**Quoted text**.
'''

Are we close to having machines solve TopCoder problems?

Alexander Skidanov
Jul 2, 2018 · 12 min read

Hi, Alex from NEAR is Here,

We’re working on teaching machines to program. A particularly exciting sub-project of that is teaching machines to solve competitive programming problems.

Competitive programming as a benchmark

With the emergence of deep learning, neural networks started performing almost at a human level in many tasks: visual object recognition, translation between languages, speech recognition, and many other. One area where they haven’t shown anything exciting yet is programming.

What does it mean to solve programming? Here we propose one benchmark: the ability of a machine to solve competitive programming problems. When you hear “competitive programming”, you probably think about complex dynamic programming and min-cost-max-flow problems, but here we are not talking about those. Instead we are concerned with the simplest problems offered at the programming competitions. Such problems generally involve simple manipulation with arrays, as well as some basic knowledge of number theory, geometry and algebra. Even this is actually very hard for computers, and we will talk about why below in the Open Challenges section.

State-of-the art

The area of research that is tasked with automated program generation is called Program Synthesis. The two most common sub-areas include programming from examples (synthesizing a program from a few input/output examples) and programming from description (synthesizing a program from plain English text).

Programming from examples has a long history. One known example that you can run in your browser is Magic Haskeller, which is a very sophisticated system that synthesizes rather nontrivial Haskell programs from just one example.

There were some applications of program synthesis from example in commercial products. Modern distributions of Excel come with a feature called FlashFill. If you have a column of names, and a column of last names, and enter an email in the third column in a form of “”, FlashFill will immediately synthesize a program that concatenates the first letter of the first name with a dot, the last name and the “” and suggest to auto-fill the rest of the column. This looks like magic, and took more than a year of work for a very strong team of program synthesis experts at Microsoft Research to deliver it.

Image for post
Image for post

Ultimately the lab that created FlashFill created a general purpose framework PROSE in which one can create services like FlashFill by describing a domain-specific language and writing few C# functions.

A separate paper from a different lab at MSR called TerpreT serves as a great review and comparison of different approaches to programming from examples. It compares using SMT solvers, linear programming and neural networks, and shows that as of today using more traditional approaches such as SMT solvers still noticeably outperforms deep learning approaches.

An early attempt to apply programming by example to solving competitive programming is a paper from the same lab called Deep Coder. It can synthesize short programs for very simple problems by seeing just a few examples, and uses a combination of both deep learning and several traditional approaches.

Image for post
Image for post

Another great inspiring example of applying program synthesis from examples is a paper called Chlorophyll, in which the technique is applied to optimizing assembly programs. It does it in the following way:

  1. Given a short program that needs to be optimized and a few tests (possibly zero), synthesize the shortest program that is consistent with the existing tests.

'''

**Raw data**.
'''

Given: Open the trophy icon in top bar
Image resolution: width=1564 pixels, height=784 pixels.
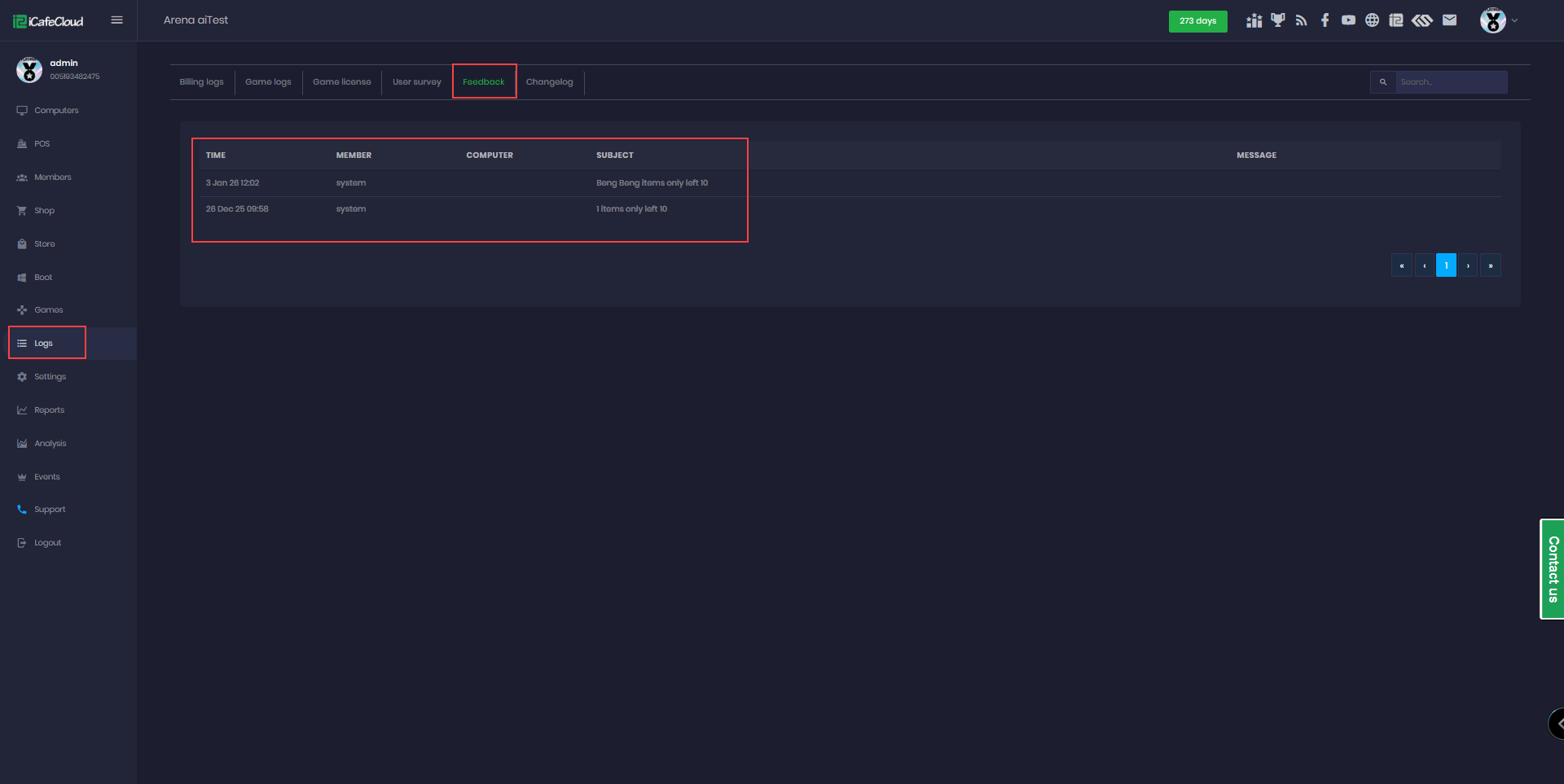Looking at the screenshot, I should point(1277,20).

'''

**Problem description**.
Can you carry on the article about machines solving TopCoder problems from the point where it stops? This data was drawn from a separate source.

**Response**.
  2. Using an SMT solver, try to prove that the synthesized and the given programs produce the same output on all possible tests. If proven, the synthesized program is an optimized version of the given program. If disproved, the SMT solver would find a test on which the two programs produce different output. Add the test to the set of tests and go to (1).

Mind-blowingly, not only this works, it generally converges for short programs in very few iterations!

Programming from description is a more recent area of research. Until the emergence of Deep Learning few years ago there was no sufficiently general way of extracting information from natural language. Arguably, even with the modern Deep Learning approaches, natural language understanding is still at a pretty early stage, which is one of the major limitations.

There were papers that attempt to solve synthesis of SQL, BASH and Java from description, but they all face the challenges described below. To my best knowledge, no application of synthesis from description appears in any commercial products today.

Open Challenges

When we talk about programming from description, there are several big challenges, all remain mostly unsolved as of today.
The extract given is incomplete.